Today’s gold rate: The MCX gold rate rose and remained over ₹86,000 per 10 gm after US President Donald Trump’s tariff flare. The MCX gold rate saw slight gains against Tuesday’s finish of ₹86,152, opening lower today at ₹86,139 per 10 gm and reaching an intraday high of ₹86,271. By quoting $2,918 per ounce, spot gold prices are maintained above $2,900 per ounce levels in the global market. The price of COMEX gold is $2,924 per troy.
What’s fueling gold prices today?
On reasons for a rally in gold rates today, Jateen Trivedi, VP Research Analyst – Commodity and Currency, LKP Securities, said, “Overall weak bias in the US dollar rates and escalating tariff concerns in the US signalled economic uncertainty. Safe-haven buying remained strong, with ETF inflows supporting the bullish sentiment.
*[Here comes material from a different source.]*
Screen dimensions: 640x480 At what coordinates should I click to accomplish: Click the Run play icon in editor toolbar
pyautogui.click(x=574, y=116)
Additionally, cooling US CPI data raised expectations of a potential rate cut from the Fed, further boosting gold’s appeal. The expected trading range for gold is ₹85,000 to ₹86,500.”
US dollar rates in focus
Advising gold investors to remain vigilant about the US dollar movement, Anuj Gupta, Head — of Commodity & Currency at HDFC Securities, said, “In the current market scenario, it is Trump’s tariff-related news and US dollar index movement, which is dominating the gold price movement. Even though the US dollar index has gained over 0.25 per cent today, it is still around 103.50, which signals weakness in the US currency. This rise may evaporate, and we may witness some strong upside in gold prices across bourses in the near term.”
Donald Trump’s tariff flare
Trump said he was increasing the steel and aluminium tariff on Canadian goods to 50% to retaliate against Ontario’s move to levy electricity sent to the US, ramping up his fight with the US’s largest trading partner. US equities pushed lower, and the dollar fell, helping lift bullions as much as 1.2% higher.
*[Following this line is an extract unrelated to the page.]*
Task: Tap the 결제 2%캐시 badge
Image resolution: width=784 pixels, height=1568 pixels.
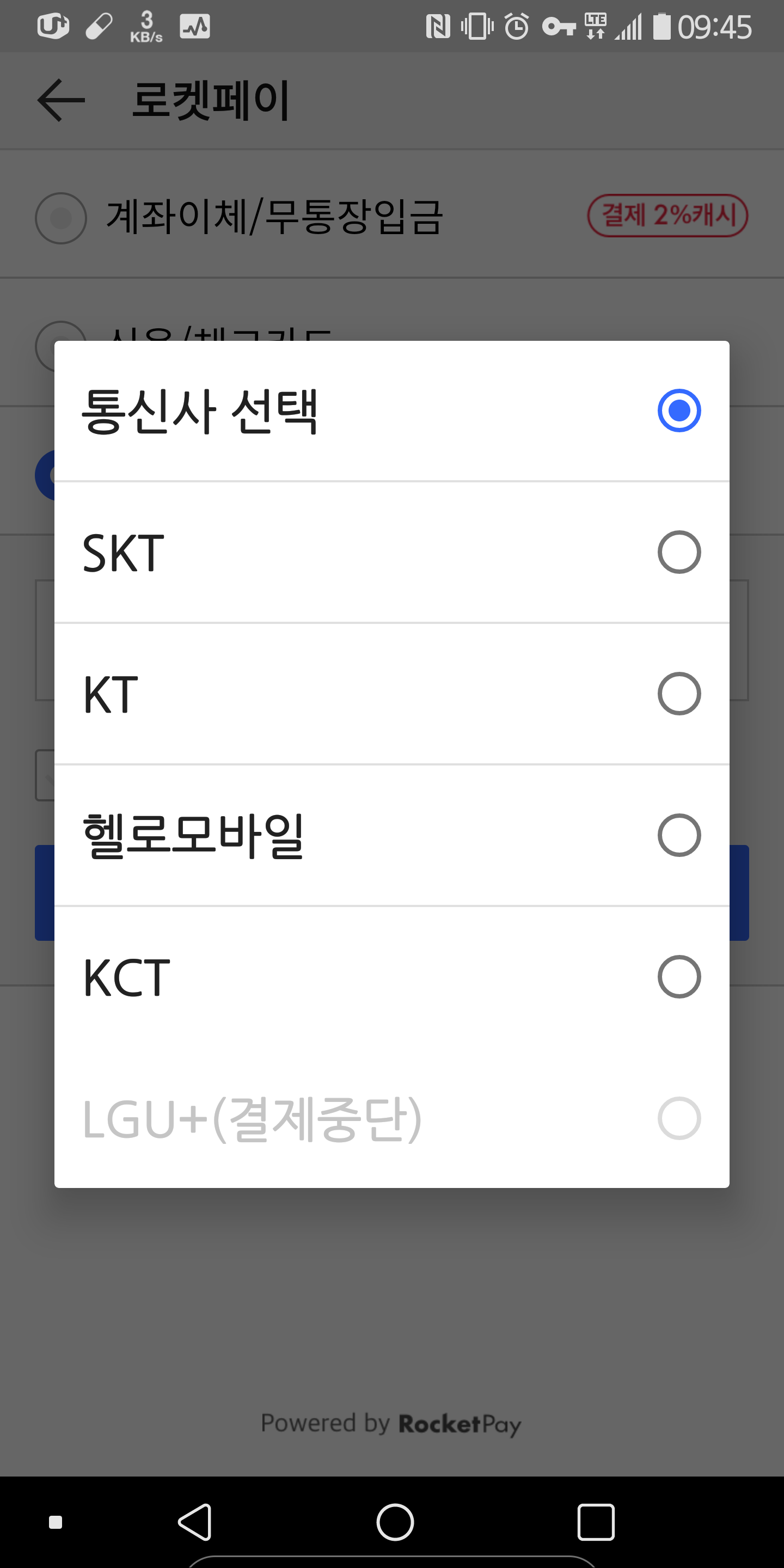Action: point(667,216)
Tariff headlines in recent weeks have created large swings in equities and kept investors on edge. A slew of tepid economic reports in the US have also sparked fears of stagflation, where there’s an upside risk for inflation and a downside risk for economic growth. Altogether, traders were increasingly convinced that a trade-induced growth slowdown would lead the Federal Reserve to cut interest rates multiple times this year.
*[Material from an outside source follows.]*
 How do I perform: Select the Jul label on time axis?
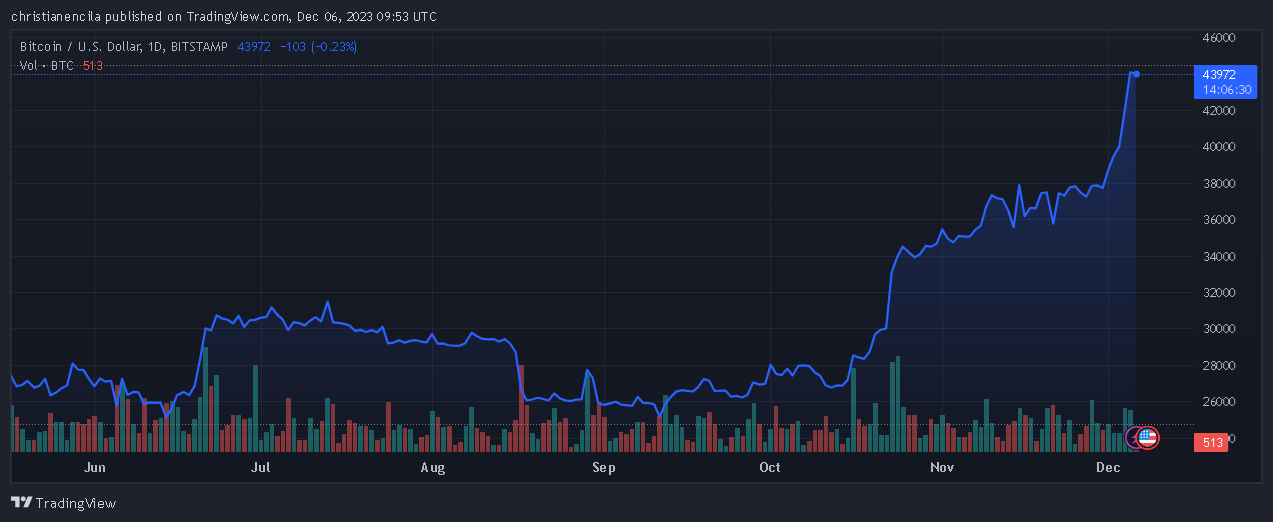point(261,467)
“That’s going to be a tailwind for gold,” said Stephen Jury, global commodity strategist at JPMorgan Private Bank, in an interview. According to Jury, increasing talk of the possibility of a recession in the US will likely lead to an environment where rates and the dollar may head lower. “That’s going to set up a very constructive scenario for a higher gold price in the second half of this year.”